Tepi Barat: Pasukan Israel menyerbu kantor jaringan berita satelit Al Jazeera di Tepi Barat yang diduduki Israel pada Minggu, 22 September 2024 dini hari waktu setempat. Mereka memerintahkan biro tersebut untuk ditutup di tengah meluasnya kampanye Israel yang menargetkan penyiar yang didanai Qatar tersebut saat meliput perang Israel-Hamas di Jalur Gaza.
Al Jazeera menayangkan rekaman pasukan Israel secara langsung di saluran berbahasa Arabnya dan memerintahkan kantor tersebut ditutup selama 45 hari. Hal ini menyusul perintah luar biasa yang dikeluarkan pada bulan Mei yang menyebabkan polisi Israel menyerbu posisi siaran Al Jazeera di Yerusalem Timur, menyita peralatan di sana, mencegah siarannya di Israel, dan memblokir situs webnya.
Perbuatan tersebut menandai pertama kalinya Israel menutup outlet berita asing yang beroperasi di negara tersebut. Namun, Al Jazeera terus beroperasi di Tepi Barat yang diduduki Israel dan di Jalur Gaza, wilayah yang diharapkan Palestina untuk menjadi negara masa depan mereka.
Tidak ada pengakuan langsung atas penutupan tersebut oleh pasukan Israel. Militer Israel tidak segera menanggapi permintaan komentar.

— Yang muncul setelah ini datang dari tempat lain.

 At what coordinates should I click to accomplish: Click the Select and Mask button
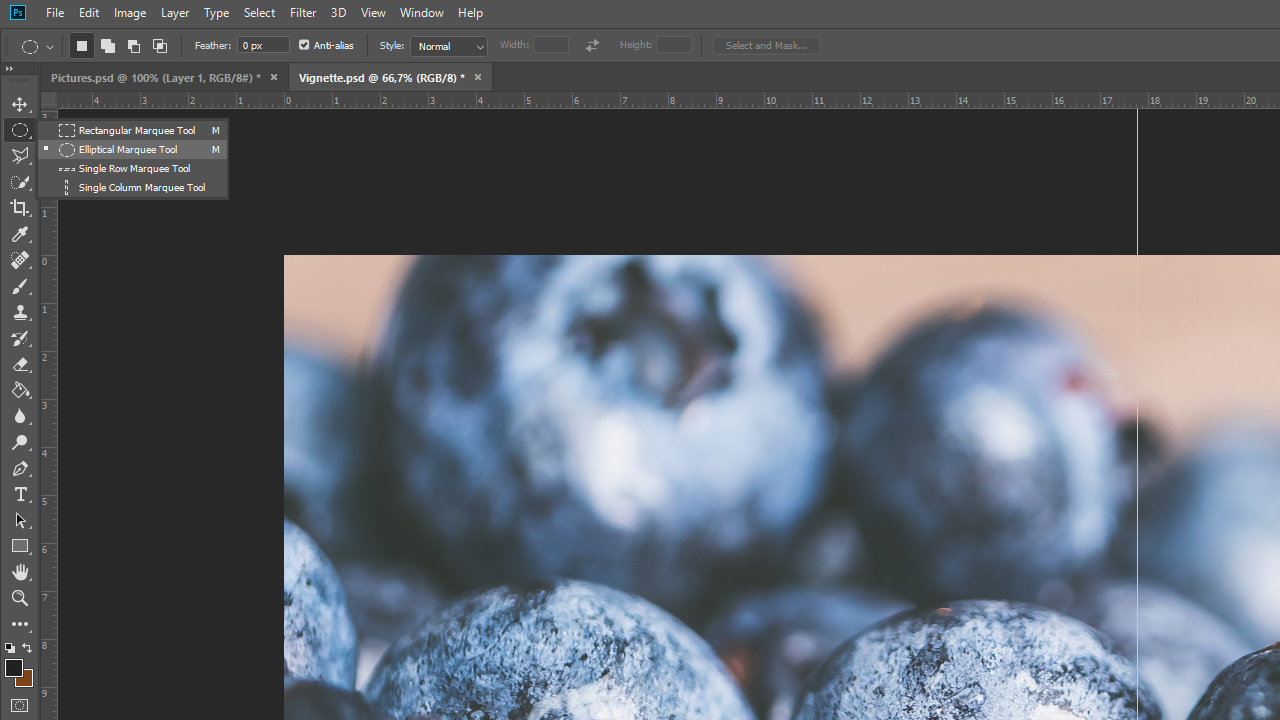(766, 46)
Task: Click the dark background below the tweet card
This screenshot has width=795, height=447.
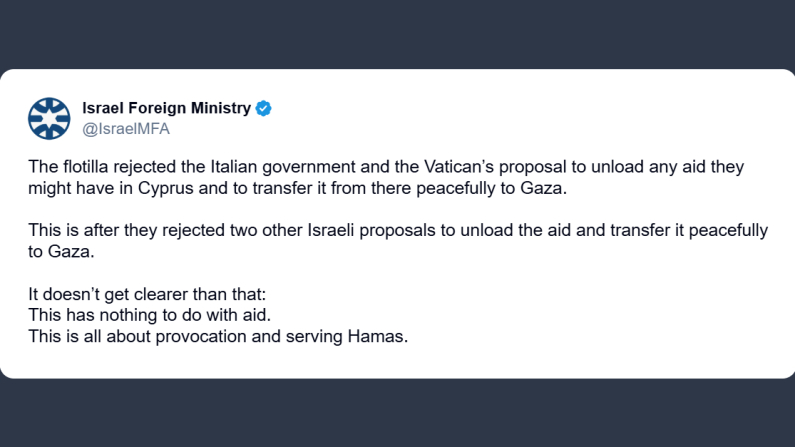Action: tap(397, 413)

Al Jazeera mengecam tindakan tersebut saat terus menyiarkan langsung dari Amman di negara tetangga Yordania.
“Pasukan Israel memasuki kantor dan memberi tahu seorang reporter yang sedang siaran langsung bahwa kantor akan ditutup selama 45 hari, dengan mengatakan bahwa staf harus segera pergi,” lapor saah satu staf Al Jazeera, dilansir dari WA Today.
Jaringan tersebut kemudian menayangkan apa yang tampak seperti pasukan Israel yang merobek spanduk di balkon yang digunakan oleh kantor Al Jazeera.
Al Jazeera mengatakan bahwa mereka menayangkan gambar Shireen Abu Akleh, seorang jurnalis Palestina-Amerika yang ditembak mati oleh pasukan Israel pada Mei 2022.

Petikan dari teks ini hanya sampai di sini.